Problem to work on
Search the records below for the line containing "0918 270 070 (161, 2007)". Write out that line and every line after it exactly as written.

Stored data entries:
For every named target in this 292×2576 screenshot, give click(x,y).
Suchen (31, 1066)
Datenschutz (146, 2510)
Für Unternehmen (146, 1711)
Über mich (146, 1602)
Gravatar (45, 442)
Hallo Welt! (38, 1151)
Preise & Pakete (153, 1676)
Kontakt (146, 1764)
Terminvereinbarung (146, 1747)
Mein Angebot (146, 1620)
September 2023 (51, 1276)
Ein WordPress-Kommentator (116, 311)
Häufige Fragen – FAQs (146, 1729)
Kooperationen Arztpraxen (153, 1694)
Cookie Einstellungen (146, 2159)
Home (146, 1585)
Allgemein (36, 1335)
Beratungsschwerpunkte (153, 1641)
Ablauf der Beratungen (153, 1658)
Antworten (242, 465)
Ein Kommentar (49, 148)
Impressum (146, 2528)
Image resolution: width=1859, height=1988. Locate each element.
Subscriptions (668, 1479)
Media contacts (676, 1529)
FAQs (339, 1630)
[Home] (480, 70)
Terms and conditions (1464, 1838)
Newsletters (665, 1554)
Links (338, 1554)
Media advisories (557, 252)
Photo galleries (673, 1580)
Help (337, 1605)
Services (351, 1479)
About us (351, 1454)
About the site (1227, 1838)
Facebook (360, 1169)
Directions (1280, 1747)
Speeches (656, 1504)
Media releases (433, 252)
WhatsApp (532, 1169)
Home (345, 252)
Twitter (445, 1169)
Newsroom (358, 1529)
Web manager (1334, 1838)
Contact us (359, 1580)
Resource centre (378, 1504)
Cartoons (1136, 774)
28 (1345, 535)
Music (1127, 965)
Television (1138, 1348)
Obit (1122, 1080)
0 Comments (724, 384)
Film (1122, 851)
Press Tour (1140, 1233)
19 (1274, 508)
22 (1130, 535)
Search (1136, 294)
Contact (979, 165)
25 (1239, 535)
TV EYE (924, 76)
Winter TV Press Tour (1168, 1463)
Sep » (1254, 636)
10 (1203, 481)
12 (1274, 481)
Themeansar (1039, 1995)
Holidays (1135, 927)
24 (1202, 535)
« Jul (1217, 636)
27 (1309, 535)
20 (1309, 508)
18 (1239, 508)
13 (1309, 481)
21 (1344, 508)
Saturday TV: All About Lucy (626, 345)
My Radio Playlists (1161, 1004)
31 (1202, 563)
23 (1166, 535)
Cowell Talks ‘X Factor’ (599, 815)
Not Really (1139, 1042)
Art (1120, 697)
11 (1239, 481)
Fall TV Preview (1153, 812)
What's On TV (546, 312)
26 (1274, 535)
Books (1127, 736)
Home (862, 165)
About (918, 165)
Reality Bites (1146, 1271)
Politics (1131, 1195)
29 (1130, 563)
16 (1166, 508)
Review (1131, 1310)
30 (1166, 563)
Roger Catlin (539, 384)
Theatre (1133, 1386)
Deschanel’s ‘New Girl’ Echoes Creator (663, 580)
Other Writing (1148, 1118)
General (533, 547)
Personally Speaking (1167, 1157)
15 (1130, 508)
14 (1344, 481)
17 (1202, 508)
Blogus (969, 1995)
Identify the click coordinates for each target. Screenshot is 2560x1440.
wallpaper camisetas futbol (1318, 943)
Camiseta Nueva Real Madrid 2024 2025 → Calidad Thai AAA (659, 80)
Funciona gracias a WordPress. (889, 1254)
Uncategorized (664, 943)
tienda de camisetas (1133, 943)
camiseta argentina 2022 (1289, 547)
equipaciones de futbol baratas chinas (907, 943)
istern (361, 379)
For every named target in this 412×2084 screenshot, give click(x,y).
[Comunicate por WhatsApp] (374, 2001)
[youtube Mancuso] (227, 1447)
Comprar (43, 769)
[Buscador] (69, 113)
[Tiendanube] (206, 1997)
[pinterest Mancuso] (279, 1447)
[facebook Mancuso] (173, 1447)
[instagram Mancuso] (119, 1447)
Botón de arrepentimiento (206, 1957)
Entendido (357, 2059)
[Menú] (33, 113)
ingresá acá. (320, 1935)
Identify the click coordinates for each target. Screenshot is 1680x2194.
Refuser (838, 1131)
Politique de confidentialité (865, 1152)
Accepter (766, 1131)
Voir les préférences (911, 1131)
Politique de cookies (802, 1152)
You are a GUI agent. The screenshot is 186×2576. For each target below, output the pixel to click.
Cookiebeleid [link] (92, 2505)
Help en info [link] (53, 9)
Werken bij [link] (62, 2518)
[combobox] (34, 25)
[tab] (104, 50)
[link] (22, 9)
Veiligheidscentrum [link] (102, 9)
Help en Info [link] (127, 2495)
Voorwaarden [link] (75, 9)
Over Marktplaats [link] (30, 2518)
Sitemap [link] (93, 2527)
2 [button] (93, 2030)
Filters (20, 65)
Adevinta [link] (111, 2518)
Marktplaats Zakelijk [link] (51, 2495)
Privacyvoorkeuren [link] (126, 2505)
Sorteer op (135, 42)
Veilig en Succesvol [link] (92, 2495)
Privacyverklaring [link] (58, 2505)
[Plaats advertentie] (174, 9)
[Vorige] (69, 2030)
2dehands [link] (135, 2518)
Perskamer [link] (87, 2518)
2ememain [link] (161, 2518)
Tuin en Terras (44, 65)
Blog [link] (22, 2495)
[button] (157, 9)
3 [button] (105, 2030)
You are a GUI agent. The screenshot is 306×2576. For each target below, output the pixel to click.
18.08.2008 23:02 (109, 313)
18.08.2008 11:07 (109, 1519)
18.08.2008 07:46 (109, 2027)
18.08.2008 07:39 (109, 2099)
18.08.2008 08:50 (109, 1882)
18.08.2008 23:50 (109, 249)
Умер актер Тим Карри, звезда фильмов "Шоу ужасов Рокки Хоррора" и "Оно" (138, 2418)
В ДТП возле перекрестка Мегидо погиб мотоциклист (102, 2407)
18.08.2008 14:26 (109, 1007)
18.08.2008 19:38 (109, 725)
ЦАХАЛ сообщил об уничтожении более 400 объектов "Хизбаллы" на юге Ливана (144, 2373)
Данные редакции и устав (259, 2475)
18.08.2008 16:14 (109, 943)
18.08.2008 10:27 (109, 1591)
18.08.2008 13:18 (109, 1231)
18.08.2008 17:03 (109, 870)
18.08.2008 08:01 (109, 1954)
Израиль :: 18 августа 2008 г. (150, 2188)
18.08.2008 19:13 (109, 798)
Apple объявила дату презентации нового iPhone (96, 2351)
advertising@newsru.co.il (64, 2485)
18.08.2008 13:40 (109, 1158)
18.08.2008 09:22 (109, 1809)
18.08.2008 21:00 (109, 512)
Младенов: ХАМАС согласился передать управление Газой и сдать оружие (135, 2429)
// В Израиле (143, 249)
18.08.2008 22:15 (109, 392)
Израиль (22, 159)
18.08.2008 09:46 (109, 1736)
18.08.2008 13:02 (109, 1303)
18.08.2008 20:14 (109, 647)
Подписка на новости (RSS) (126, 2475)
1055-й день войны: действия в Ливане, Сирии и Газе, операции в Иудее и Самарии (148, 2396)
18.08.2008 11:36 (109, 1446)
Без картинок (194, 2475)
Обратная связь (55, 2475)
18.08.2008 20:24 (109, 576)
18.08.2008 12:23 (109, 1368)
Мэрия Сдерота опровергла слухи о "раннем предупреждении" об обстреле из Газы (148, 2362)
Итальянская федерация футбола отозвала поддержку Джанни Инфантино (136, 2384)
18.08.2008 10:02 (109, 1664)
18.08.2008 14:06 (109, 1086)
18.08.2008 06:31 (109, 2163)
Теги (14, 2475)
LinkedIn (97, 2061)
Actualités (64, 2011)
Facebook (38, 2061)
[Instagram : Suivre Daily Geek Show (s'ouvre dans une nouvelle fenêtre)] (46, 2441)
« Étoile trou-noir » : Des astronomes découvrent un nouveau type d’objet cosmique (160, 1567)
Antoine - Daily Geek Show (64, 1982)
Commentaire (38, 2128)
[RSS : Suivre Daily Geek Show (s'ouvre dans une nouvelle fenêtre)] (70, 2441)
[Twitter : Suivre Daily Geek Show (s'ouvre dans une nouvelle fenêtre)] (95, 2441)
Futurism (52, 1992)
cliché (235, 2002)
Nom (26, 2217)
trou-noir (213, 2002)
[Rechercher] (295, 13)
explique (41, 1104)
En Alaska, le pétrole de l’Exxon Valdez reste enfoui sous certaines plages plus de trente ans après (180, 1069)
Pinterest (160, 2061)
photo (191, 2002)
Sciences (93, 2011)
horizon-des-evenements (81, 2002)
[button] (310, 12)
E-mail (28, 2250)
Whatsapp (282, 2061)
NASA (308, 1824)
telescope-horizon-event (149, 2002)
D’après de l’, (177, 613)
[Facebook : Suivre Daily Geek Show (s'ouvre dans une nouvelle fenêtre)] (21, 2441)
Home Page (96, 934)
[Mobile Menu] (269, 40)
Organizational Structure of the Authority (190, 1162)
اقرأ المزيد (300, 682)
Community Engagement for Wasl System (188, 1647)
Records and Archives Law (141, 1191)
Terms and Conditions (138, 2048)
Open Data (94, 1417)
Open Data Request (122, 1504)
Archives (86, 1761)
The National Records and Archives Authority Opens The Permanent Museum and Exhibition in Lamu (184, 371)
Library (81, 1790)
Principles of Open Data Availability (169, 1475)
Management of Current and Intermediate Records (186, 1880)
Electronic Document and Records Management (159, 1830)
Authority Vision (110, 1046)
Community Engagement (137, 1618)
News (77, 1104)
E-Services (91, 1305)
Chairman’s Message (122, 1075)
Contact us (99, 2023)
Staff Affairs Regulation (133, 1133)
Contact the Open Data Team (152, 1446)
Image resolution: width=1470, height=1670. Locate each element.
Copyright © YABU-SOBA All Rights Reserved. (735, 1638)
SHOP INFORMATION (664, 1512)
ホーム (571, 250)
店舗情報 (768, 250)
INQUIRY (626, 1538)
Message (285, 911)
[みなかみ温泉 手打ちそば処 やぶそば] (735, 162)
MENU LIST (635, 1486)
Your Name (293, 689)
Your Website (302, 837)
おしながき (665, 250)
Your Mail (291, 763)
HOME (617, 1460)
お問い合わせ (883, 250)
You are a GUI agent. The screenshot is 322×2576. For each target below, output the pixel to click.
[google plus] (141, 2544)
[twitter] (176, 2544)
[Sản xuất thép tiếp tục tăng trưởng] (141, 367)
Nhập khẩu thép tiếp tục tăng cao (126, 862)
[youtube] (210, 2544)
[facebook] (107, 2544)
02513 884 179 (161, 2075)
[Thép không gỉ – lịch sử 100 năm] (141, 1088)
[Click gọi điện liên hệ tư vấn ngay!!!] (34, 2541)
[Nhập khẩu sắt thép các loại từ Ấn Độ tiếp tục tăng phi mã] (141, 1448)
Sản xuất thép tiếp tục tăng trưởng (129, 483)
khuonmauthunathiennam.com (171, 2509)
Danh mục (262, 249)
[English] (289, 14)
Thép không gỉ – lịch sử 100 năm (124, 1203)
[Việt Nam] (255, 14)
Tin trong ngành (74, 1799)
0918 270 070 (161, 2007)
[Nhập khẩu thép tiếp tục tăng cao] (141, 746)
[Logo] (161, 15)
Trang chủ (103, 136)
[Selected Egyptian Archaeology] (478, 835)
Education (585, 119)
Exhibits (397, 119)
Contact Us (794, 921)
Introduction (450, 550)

Result of this task
0918 270 070 (161, 2007)
[Nhập khẩu thép tiếp tục tăng cao] (141, 746)
[Logo] (161, 15)
Trang chủ (103, 136)
[Selected Egyptian Archaeology] (478, 835)
Education (585, 119)
Exhibits (397, 119)
Contact Us (794, 921)
Introduction (450, 550)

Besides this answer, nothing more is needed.